The municipality’s second reeve was Joseph-Azarie Senecal who farmed and ran a general store. He later moved to St. Boniface where he served as mayor. He was also responsible for designing and constructing the Roman Catholic Church in Ste. Anne, Man., St. Boniface Normal School (210 rue Masson) and convents in St. Jean Baptiste and St-Pierre-Jolys, Man.
Religion and education formed community
The Parish of St. Francois Xavier, established as a mission in 1823 by Bishop Provencher, is the second oldest Roman Catholic parish between Lake Superior and the Pacific Ocean. The bishop also requested the Grey Nuns of Montreal to send members to St. Francois Xavier to teach local children. Three sisters arrived in 1850 and the convent, which first also served as a school, was used until 1968.
A number of one-room schools also served the French, English and Mennonite families in the area. Allarie School was named after a local ferry operator, one of five ferries that once ran across the Assiniboine River lying within the municipality.
Fr. Georges Antoine Belcourt established a mission on the north side of the Assiniboine River near Highway 26 and PR 248 and opened the Baie St. Paul East School. There was also a Belcourt School in the Baie St. Paul area for Protestant students. These and other small schools closed in the early 1960s as part of a province-wide drive to consolidate schools and have rural students attend schools located in larger communities.

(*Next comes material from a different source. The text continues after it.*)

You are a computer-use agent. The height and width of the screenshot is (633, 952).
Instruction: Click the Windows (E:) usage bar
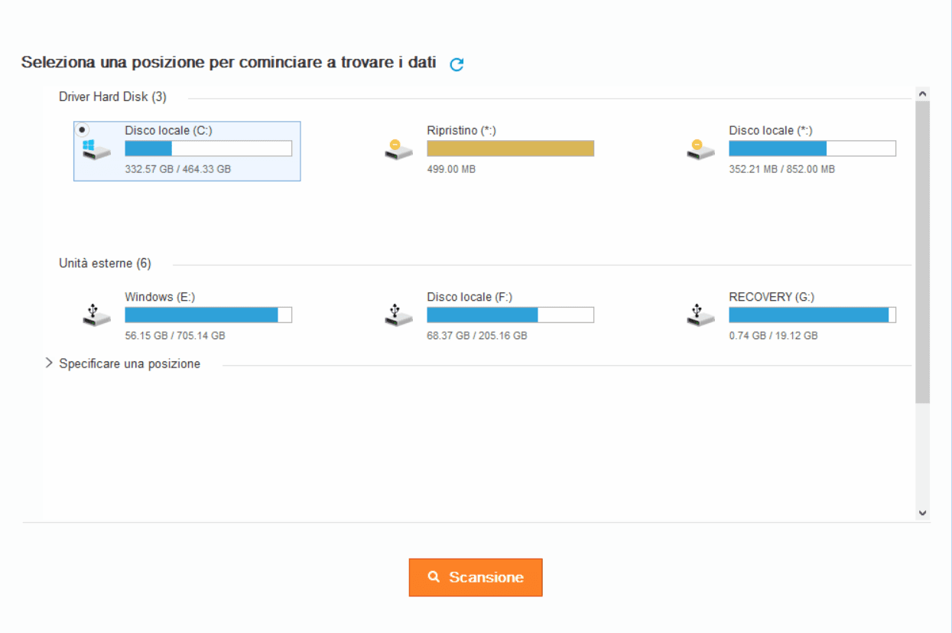pos(208,315)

SFX Historical Society member and lifelong resident Rudy Friesen displayed a bronze plaque containing the names of local schools that won annual athletic competitions held in the 1930s. This and other historic artifacts and archived items are kept on the upper level of the municipal public works building, with records of the items filed in the society’s one-room office within the municipal office.
The area’s history is of vital importance to Friesen and Leslie Tsai, another historical society member. Friesen was one of the society’s founding members who worked on a history book in 1980 marking the municipality’s centennial. Tsai said she joined the society in 1997.
Historical items can still be discovered
Tsai and Friesen believe that the past should be relevant to current residents and wish more people shared their passion. They were among those participating in a search held in the summer of 2014 through wooded land along the Assiniboine River, looking for unmarked graves. Friesen told Tsai about recently visiting the remains of a log cabin in the Belcourt area.
Tsai and other SFX Historical Society members have attended Association of Manitoba Museums workshops to learn how to properly catalogue and preserve artifacts. They put this knowledge into practice when they stored an antique quilt donated by Laurette Allard.
"We have a quilt over 100 years old that was stored folded, and that was very inappropriate," Tsai said.
The quilt was carefully unfolded, rolled inside protective layers and hung on a dowel.
"That is kind of our goal right now — to preserve fragile items," Tsai said.
In other hands-on work, Friesen and other volunteers are working to preserve Breland’s log house. They tried whitewashing the poplar logs that replaced the original logs, and are now considering applying for a grant to help pay for treatment to extend the logs’ life. Tsai said the Breland House still has its original roof frame and wall joists.
Friesen enjoys making wooden boxes to store more delicate historic items such as a ledger-type file containing handwritten letters dating back to 1880.
History on display in municipal office
The Historical Society exhibits some of its collection in three glass display cases in the municipal office. In recognition of Remembrance Day, one case contains an accordion that a local soldier purchased with cases of cigarettes while serving overseas in the Second World War.
The society organizes the annual Remembrance Day service, and Friesen said over 200 people attended this year.
Tsai and Friesen invite local residents to join the society and help celebrate SFX’s history.